A birthday gift

I’m going to turn twenty years old in two days on April 28, 2015. This birthday hasn’t snuck up on me, though. It’s an age I’ve thought a lot about. Twenty. It’s heavy, significant, learned, a little intimidating, challenging, thrilling, youthful, and new.

I’ve always felt that you grow into an age. The day after your birthday you don’t feel the weight of that extra year yet. You feel the age you were yesterday, and for a while you catch yourself hesitating before you reply to: “How old are you?” It takes a while for this number to settle into your bones and for your mind to fill it out. Twenty feels significant, and it’s a place I’d like to sink into for a while.

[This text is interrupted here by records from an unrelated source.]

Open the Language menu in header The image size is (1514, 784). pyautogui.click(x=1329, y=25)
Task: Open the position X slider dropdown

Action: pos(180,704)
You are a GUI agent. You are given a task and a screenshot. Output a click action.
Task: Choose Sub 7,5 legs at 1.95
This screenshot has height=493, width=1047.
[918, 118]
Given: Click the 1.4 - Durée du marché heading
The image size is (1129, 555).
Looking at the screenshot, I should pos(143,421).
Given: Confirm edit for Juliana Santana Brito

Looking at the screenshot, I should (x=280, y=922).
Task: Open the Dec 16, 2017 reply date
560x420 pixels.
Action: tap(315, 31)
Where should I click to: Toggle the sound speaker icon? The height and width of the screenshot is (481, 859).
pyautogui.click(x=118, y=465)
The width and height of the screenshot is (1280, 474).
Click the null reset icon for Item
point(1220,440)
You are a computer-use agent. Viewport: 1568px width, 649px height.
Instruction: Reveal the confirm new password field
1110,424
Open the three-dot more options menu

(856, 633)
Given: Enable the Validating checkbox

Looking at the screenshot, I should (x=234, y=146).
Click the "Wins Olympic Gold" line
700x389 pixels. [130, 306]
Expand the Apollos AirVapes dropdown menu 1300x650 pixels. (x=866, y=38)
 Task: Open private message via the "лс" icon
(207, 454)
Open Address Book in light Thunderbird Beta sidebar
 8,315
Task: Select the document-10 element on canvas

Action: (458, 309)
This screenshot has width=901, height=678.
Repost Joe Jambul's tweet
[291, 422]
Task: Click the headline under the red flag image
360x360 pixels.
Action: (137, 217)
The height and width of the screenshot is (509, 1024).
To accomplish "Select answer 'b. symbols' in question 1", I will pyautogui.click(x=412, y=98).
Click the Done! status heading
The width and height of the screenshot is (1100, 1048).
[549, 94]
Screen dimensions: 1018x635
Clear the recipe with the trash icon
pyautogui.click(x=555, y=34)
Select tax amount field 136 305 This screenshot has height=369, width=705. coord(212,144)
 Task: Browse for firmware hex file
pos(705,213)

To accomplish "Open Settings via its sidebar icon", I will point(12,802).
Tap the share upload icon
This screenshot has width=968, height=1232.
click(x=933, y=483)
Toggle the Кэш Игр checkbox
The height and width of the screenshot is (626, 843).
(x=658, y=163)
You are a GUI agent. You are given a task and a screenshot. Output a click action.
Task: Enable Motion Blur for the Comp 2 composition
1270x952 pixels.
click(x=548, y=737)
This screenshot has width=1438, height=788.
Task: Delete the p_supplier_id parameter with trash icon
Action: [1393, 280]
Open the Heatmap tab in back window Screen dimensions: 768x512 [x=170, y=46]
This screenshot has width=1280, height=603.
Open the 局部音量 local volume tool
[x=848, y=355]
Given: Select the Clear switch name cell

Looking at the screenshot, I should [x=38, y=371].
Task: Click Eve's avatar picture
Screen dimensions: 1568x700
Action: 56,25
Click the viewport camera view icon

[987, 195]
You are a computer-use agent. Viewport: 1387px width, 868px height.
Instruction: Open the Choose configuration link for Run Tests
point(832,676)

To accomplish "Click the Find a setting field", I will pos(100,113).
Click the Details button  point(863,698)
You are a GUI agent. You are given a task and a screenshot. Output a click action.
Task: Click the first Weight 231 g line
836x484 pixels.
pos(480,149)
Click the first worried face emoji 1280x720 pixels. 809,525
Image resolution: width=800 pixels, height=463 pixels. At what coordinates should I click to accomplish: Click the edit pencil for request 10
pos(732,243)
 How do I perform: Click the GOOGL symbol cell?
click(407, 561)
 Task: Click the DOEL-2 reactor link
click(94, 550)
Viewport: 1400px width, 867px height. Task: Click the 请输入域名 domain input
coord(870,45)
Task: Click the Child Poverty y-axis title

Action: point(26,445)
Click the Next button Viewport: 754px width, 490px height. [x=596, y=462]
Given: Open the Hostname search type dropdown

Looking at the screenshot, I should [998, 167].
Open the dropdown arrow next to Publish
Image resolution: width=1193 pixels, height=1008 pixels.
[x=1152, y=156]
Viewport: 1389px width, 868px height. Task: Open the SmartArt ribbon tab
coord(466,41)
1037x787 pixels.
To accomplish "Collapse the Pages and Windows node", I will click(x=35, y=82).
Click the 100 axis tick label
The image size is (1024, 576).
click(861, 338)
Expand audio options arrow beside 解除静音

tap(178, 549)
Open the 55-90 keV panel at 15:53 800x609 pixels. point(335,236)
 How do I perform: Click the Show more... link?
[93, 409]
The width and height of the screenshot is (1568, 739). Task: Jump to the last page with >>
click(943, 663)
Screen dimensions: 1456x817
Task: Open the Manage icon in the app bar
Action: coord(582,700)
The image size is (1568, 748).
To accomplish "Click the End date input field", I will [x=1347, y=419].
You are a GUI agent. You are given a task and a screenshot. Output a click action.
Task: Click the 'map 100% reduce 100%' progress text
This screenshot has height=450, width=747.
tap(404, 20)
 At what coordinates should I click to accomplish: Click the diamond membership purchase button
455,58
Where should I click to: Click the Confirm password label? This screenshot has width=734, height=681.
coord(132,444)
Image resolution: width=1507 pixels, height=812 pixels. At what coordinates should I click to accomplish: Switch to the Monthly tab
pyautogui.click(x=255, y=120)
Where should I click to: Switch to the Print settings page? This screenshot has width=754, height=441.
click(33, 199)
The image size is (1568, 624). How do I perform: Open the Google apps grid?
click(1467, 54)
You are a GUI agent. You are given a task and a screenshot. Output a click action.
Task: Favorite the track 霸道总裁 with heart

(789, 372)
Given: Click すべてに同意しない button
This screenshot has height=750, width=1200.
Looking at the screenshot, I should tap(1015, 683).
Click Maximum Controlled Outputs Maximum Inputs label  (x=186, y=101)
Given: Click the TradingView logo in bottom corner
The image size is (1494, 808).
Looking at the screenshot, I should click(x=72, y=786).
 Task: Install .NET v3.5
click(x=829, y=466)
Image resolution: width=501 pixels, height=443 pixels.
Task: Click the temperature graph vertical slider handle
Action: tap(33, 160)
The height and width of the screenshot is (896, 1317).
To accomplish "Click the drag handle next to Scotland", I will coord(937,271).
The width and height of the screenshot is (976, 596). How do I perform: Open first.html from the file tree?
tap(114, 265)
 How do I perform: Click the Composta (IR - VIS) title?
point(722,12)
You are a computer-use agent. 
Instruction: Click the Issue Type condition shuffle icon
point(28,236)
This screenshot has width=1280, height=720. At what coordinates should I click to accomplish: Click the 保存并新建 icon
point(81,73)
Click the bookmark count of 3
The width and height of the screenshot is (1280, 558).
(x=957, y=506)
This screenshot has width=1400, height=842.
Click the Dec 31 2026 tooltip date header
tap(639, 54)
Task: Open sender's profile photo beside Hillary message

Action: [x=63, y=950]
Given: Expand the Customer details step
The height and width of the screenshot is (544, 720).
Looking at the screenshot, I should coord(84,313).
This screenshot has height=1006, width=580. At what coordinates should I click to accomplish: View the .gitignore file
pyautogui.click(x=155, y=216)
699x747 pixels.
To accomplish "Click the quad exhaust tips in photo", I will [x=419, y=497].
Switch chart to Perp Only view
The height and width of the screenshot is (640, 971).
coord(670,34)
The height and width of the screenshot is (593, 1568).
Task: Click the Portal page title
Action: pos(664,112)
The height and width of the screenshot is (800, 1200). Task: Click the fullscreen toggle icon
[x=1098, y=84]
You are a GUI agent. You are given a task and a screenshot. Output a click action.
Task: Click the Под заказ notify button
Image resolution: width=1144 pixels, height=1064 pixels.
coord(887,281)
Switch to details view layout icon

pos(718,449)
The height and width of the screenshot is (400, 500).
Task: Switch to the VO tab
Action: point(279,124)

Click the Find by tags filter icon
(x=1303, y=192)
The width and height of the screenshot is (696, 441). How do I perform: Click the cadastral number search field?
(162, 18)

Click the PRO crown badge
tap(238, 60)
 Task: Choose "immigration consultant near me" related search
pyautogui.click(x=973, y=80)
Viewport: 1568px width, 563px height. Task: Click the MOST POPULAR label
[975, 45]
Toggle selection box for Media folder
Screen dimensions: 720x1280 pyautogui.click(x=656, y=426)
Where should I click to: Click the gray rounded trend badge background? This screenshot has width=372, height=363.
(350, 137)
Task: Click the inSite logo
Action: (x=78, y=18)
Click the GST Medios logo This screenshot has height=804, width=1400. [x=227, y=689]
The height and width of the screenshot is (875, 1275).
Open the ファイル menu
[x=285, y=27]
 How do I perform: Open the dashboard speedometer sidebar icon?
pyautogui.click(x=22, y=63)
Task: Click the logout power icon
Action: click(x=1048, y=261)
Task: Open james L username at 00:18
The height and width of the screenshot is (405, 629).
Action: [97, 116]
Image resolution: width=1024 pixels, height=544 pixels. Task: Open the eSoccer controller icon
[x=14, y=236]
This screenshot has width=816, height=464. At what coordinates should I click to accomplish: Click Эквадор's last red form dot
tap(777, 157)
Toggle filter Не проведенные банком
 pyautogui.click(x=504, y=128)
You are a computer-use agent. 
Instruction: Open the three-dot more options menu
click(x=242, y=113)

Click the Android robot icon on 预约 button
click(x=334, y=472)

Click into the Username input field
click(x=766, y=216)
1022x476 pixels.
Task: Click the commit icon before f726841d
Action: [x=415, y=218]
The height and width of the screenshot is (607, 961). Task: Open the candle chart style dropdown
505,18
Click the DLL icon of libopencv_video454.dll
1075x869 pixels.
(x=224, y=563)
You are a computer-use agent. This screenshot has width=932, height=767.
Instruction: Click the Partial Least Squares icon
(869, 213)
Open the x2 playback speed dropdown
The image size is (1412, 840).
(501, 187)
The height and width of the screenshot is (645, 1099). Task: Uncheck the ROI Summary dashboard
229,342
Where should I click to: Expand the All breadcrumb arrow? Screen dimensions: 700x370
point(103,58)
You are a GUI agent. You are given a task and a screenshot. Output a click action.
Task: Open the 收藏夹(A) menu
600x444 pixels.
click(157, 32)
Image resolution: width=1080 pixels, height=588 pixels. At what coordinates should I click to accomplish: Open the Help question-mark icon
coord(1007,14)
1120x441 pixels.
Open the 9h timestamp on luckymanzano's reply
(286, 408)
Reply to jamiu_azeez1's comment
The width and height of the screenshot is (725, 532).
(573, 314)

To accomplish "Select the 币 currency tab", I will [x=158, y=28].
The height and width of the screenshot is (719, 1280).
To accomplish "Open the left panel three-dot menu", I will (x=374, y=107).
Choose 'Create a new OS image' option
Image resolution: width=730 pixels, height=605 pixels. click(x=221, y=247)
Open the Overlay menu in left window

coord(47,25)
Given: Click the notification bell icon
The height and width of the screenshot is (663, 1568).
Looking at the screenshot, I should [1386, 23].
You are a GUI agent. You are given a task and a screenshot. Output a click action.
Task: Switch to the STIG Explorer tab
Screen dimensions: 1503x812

I’m on the brink of twenty. Optimistically, this means I’ve lived roughly one-fifth of my life. In this fifth, I’ve become increasingly aware of what it means to be a young woman in this world, and in the last year or so, I’ve found that a good way for me to share my experience is to write about it. I love being a woman and I know I’ll dedicate my life to fighting this feminist fight. I’m just beginning. Here’s to twenty years, and 80 more. Before the celebrations begin, here’s a gift poem from me to you. My sixth grade English teacher first introduced me to “gift poems,” and now I’m paying it forward with a slight variation—a gift of prose. Here’s a little thing for all my fellow feminists, and most importantly my mom (because twenty years ago on April 28, she was doing a hell of a lot of work).

The Collective We

We get distracted by pronouns used in class. We search for faces in rows of gold-framed portraits hung on university walls. We see our bodies in movies, magazines and we learn to hate the angle of our nose, the touch of our thighs. We leave the house, a spectacle, delectable, daring to ignore those calls, those alleged compliments. Can we fight this together? We hear our abuse in lyrics, click the radio off. We feel the gaze, it’s hot on our skin, scalding. We avoid mirrors, forever unsatisfied because we don’t reflect what’s been constructed. We fear age, fear clocks, fear late night walks. Alone. Can we fight this together? We fold our bodies inward, self-conscious origami, make ourselves small, feel we are flawed. We don’t raise our hands, our voices, our chins because courage looks ugly on us. We are leaders, just like you. We are emotional beings, but so are you. We work and we want pay, the same as you. Let’s put our faces up next to yours. Let’s write with voices as strong as yours. Let’s solve this problem, because it’s also yours.